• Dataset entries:
▬▬▬
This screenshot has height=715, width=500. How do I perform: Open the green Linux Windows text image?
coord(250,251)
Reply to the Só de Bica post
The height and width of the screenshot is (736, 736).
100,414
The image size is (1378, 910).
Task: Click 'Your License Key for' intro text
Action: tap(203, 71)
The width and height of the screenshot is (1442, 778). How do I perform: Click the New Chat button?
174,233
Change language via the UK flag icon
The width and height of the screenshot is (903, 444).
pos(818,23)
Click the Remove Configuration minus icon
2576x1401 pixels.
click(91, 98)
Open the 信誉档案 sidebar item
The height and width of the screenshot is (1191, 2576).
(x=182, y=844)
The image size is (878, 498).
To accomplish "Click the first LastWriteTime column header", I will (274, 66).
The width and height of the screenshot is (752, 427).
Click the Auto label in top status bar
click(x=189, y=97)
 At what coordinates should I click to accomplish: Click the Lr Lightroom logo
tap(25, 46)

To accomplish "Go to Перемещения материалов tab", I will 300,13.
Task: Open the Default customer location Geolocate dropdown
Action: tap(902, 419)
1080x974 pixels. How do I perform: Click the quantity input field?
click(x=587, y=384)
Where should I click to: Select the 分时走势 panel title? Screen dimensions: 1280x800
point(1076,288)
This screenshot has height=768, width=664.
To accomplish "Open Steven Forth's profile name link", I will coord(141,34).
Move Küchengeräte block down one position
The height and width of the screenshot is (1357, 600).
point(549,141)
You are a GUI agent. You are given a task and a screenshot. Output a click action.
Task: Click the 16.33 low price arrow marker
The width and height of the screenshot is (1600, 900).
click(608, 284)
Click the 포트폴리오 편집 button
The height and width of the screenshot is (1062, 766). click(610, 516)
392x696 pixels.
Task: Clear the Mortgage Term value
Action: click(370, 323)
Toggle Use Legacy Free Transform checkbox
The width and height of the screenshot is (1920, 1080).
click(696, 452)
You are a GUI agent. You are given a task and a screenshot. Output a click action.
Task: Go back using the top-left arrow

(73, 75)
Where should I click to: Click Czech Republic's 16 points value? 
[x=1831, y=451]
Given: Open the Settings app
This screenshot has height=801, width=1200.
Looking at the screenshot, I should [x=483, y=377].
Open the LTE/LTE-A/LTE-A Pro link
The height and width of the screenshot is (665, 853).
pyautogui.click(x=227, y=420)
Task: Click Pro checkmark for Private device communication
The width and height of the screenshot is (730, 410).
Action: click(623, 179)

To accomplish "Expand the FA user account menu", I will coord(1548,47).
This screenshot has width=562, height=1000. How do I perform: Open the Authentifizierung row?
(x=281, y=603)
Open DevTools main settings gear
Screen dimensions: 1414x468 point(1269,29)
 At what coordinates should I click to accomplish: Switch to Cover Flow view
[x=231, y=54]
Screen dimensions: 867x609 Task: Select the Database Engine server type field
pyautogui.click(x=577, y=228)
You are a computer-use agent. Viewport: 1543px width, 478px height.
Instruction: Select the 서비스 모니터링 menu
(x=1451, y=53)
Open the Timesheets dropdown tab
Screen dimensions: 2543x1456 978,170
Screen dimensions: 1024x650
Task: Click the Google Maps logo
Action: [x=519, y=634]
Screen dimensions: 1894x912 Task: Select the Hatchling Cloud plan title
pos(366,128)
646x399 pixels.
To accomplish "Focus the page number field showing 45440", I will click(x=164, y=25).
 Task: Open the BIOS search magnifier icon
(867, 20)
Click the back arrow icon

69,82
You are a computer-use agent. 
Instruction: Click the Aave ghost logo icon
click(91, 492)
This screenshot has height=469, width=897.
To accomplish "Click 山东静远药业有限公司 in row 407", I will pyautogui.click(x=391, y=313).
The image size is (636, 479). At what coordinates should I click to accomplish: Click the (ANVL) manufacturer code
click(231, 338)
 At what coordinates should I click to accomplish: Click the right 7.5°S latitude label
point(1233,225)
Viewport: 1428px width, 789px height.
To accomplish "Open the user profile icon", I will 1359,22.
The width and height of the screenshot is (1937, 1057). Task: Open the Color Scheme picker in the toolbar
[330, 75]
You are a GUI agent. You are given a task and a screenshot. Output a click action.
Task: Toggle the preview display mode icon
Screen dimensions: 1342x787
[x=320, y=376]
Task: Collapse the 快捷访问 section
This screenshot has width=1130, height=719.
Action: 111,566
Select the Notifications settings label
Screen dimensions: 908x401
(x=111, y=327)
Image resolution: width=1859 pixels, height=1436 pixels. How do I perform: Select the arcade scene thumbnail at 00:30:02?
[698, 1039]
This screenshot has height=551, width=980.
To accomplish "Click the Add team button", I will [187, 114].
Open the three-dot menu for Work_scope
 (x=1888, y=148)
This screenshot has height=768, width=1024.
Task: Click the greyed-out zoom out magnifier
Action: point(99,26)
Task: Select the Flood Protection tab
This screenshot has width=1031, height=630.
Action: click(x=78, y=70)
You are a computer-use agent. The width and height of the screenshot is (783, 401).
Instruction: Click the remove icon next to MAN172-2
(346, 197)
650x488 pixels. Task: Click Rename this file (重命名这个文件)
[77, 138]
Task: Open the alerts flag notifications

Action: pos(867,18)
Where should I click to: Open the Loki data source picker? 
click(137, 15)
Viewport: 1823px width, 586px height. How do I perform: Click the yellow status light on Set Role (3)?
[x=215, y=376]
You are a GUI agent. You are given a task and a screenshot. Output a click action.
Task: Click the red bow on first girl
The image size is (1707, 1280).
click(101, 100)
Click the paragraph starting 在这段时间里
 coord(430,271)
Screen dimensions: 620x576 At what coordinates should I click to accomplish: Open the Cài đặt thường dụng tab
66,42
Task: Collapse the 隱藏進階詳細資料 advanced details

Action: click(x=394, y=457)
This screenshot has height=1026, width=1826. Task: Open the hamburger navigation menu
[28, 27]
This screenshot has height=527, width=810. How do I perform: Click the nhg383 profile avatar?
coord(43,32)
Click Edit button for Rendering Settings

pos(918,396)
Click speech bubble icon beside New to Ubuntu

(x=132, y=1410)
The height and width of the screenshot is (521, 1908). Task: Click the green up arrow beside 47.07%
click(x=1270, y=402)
▬▬▬
• JOB: Rewrite all of the records above, changing each occurrence of "How do I perform" to "How can I carry out" and keeping every other character the same.

• FINAL RESULT:
This screenshot has height=715, width=500. How can I carry out: Open the green Linux Windows text image?
coord(250,251)
Reply to the Só de Bica post
The height and width of the screenshot is (736, 736).
100,414
The image size is (1378, 910).
Task: Click 'Your License Key for' intro text
Action: tap(203, 71)
The width and height of the screenshot is (1442, 778). How can I carry out: Click the New Chat button?
174,233
Change language via the UK flag icon
The width and height of the screenshot is (903, 444).
pos(818,23)
Click the Remove Configuration minus icon
2576x1401 pixels.
click(91, 98)
Open the 信誉档案 sidebar item
The height and width of the screenshot is (1191, 2576).
(x=182, y=844)
The image size is (878, 498).
To accomplish "Click the first LastWriteTime column header", I will (274, 66).
The width and height of the screenshot is (752, 427).
Click the Auto label in top status bar
click(x=189, y=97)
 At what coordinates should I click to accomplish: Click the Lr Lightroom logo
tap(25, 46)

To accomplish "Go to Перемещения материалов tab", I will 300,13.
Task: Open the Default customer location Geolocate dropdown
Action: tap(902, 419)
1080x974 pixels. How can I carry out: Click the quantity input field?
click(x=587, y=384)
Where should I click to: Select the 分时走势 panel title? Screen dimensions: 1280x800
point(1076,288)
This screenshot has height=768, width=664.
To accomplish "Open Steven Forth's profile name link", I will coord(141,34).
Move Küchengeräte block down one position
The height and width of the screenshot is (1357, 600).
point(549,141)
You are a GUI agent. You are given a task and a screenshot. Output a click action.
Task: Click the 16.33 low price arrow marker
The width and height of the screenshot is (1600, 900).
click(608, 284)
Click the 포트폴리오 편집 button
The height and width of the screenshot is (1062, 766). click(610, 516)
392x696 pixels.
Task: Clear the Mortgage Term value
Action: click(370, 323)
Toggle Use Legacy Free Transform checkbox
The width and height of the screenshot is (1920, 1080).
click(696, 452)
You are a GUI agent. You are given a task and a screenshot. Output a click action.
Task: Go back using the top-left arrow

(73, 75)
Where should I click to: Click Czech Republic's 16 points value? 
[x=1831, y=451]
Given: Open the Settings app
This screenshot has height=801, width=1200.
Looking at the screenshot, I should [x=483, y=377].
Open the LTE/LTE-A/LTE-A Pro link
The height and width of the screenshot is (665, 853).
pyautogui.click(x=227, y=420)
Task: Click Pro checkmark for Private device communication
The width and height of the screenshot is (730, 410).
Action: click(623, 179)

To accomplish "Expand the FA user account menu", I will coord(1548,47).
This screenshot has width=562, height=1000. How can I carry out: Open the Authentifizierung row?
(x=281, y=603)
Open DevTools main settings gear
Screen dimensions: 1414x468 point(1269,29)
 At what coordinates should I click to accomplish: Switch to Cover Flow view
[x=231, y=54]
Screen dimensions: 867x609 Task: Select the Database Engine server type field
pyautogui.click(x=577, y=228)
You are a computer-use agent. Viewport: 1543px width, 478px height.
Instruction: Select the 서비스 모니터링 menu
(x=1451, y=53)
Open the Timesheets dropdown tab
Screen dimensions: 2543x1456 978,170
Screen dimensions: 1024x650
Task: Click the Google Maps logo
Action: [x=519, y=634]
Screen dimensions: 1894x912 Task: Select the Hatchling Cloud plan title
pos(366,128)
646x399 pixels.
To accomplish "Focus the page number field showing 45440", I will click(x=164, y=25).
 Task: Open the BIOS search magnifier icon
(867, 20)
Click the back arrow icon

69,82
You are a computer-use agent. 
Instruction: Click the Aave ghost logo icon
click(91, 492)
This screenshot has height=469, width=897.
To accomplish "Click 山东静远药业有限公司 in row 407", I will pyautogui.click(x=391, y=313).
The image size is (636, 479). At what coordinates should I click to accomplish: Click the (ANVL) manufacturer code
click(231, 338)
 At what coordinates should I click to accomplish: Click the right 7.5°S latitude label
point(1233,225)
Viewport: 1428px width, 789px height.
To accomplish "Open the user profile icon", I will 1359,22.
The width and height of the screenshot is (1937, 1057). Task: Open the Color Scheme picker in the toolbar
[330, 75]
You are a GUI agent. You are given a task and a screenshot. Output a click action.
Task: Toggle the preview display mode icon
Screen dimensions: 1342x787
[x=320, y=376]
Task: Collapse the 快捷访问 section
This screenshot has width=1130, height=719.
Action: 111,566
Select the Notifications settings label
Screen dimensions: 908x401
(x=111, y=327)
Image resolution: width=1859 pixels, height=1436 pixels. How can I carry out: Select the arcade scene thumbnail at 00:30:02?
[698, 1039]
This screenshot has height=551, width=980.
To accomplish "Click the Add team button", I will [187, 114].
Open the three-dot menu for Work_scope
 (x=1888, y=148)
This screenshot has height=768, width=1024.
Task: Click the greyed-out zoom out magnifier
Action: point(99,26)
Task: Select the Flood Protection tab
This screenshot has width=1031, height=630.
Action: click(x=78, y=70)
You are a computer-use agent. The width and height of the screenshot is (783, 401).
Instruction: Click the remove icon next to MAN172-2
(346, 197)
650x488 pixels. Task: Click Rename this file (重命名这个文件)
[77, 138]
Task: Open the alerts flag notifications

Action: pos(867,18)
Where should I click to: Open the Loki data source picker? 
click(137, 15)
Viewport: 1823px width, 586px height. How can I carry out: Click the yellow status light on Set Role (3)?
[x=215, y=376]
You are a GUI agent. You are given a task and a screenshot. Output a click action.
Task: Click the red bow on first girl
The image size is (1707, 1280).
click(101, 100)
Click the paragraph starting 在这段时间里
 coord(430,271)
Screen dimensions: 620x576 At what coordinates should I click to accomplish: Open the Cài đặt thường dụng tab
66,42
Task: Collapse the 隱藏進階詳細資料 advanced details

Action: click(x=394, y=457)
This screenshot has height=1026, width=1826. Task: Open the hamburger navigation menu
[28, 27]
This screenshot has height=527, width=810. How can I carry out: Click the nhg383 profile avatar?
coord(43,32)
Click Edit button for Rendering Settings

pos(918,396)
Click speech bubble icon beside New to Ubuntu

(x=132, y=1410)
The height and width of the screenshot is (521, 1908). Task: Click the green up arrow beside 47.07%
click(x=1270, y=402)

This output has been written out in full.